Logistical Art

Abstract

The United States has fought its recent wars by dominating its enemies with overwhelming logistical support. In today's resource-constrained environment, however, the shoe may be on the other foot. In Western Europe, for example, the Soviets and the Warsaw Pact may well have the advantage in bringing brute force logistics to bear. The success of American military strategy in Europe, or anywhere else in the world, may depend on how well the U.S. Army's logistics philosophy adapts to new realities. The Army can no longer afford a logistics philosophy which allows its commanders to assume an endless supply of everything.

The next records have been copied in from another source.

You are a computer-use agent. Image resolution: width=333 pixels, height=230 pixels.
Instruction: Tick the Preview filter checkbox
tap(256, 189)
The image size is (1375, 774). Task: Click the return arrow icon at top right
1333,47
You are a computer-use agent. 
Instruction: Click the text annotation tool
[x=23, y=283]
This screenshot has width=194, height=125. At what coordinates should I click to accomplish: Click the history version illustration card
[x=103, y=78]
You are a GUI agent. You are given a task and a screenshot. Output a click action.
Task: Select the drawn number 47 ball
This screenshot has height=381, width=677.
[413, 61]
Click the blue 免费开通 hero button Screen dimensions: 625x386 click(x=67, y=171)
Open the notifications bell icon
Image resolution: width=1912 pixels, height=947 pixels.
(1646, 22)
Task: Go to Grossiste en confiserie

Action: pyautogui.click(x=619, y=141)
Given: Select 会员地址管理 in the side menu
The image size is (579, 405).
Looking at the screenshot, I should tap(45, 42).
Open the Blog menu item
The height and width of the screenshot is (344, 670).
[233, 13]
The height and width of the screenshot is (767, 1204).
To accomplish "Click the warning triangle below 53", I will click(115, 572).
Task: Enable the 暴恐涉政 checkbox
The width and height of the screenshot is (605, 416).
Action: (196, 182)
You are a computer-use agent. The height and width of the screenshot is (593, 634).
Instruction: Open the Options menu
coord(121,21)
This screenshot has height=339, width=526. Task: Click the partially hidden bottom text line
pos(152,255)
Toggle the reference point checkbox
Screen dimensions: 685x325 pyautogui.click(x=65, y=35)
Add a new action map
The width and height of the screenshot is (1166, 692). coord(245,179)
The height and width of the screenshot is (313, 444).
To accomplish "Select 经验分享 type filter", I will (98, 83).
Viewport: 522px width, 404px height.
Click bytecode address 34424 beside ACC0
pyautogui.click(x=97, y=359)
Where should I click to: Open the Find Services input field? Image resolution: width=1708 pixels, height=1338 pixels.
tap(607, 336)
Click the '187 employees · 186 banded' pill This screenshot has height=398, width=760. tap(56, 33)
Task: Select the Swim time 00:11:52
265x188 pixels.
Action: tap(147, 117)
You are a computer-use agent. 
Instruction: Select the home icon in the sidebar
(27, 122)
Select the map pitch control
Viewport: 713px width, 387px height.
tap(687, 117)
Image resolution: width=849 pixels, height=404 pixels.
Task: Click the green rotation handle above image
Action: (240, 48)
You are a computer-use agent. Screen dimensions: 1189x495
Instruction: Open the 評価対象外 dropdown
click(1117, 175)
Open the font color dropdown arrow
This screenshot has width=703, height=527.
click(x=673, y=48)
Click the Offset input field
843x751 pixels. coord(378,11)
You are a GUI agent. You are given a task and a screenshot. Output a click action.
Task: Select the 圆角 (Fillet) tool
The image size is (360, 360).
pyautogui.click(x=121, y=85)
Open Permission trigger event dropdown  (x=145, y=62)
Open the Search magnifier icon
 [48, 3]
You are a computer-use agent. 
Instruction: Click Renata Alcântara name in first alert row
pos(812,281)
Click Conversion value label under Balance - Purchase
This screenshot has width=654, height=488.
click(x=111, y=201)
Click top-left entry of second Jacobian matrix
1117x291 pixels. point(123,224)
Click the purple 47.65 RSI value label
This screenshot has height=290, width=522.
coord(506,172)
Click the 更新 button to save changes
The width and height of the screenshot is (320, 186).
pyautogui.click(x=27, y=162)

As war becomes more dependent on science and technology, commanders tend to rely more heavily on their logisticians to keep the machinery of war operating. The science of logistics is not new to warfare, but it came to its ultimate fruition during World War II. Between the World Wars both tanks and trucks were introduced into armies on a mass scale, During World War II at the tactical and operational levels, the truck became to logistics what the tank became to battle. The tank-truck team revolutionized warfare and logistics, and as logistics became more technical it tended to become regarded more as a science and less as an art. But the art of logistics was not lost on all military planners. There were those commanders who successfully combined logistical and operational art in World War II. By 1944 Allied logistics planning reached its zenith with Operation Overlord, the campaign that began with the Allies' invasion of France and ended with their armies in the very heart of Germany. Logisticians labored for years preparing meticulous plans to support that effort. Yet in the end, it was not so much the logistics planning that measured the success of the Allied invasion of Europe, but the initiative and imagination of commanders in ignoring, adapting, and improvising logistics plans and systems as the campaign progressed: logistical art.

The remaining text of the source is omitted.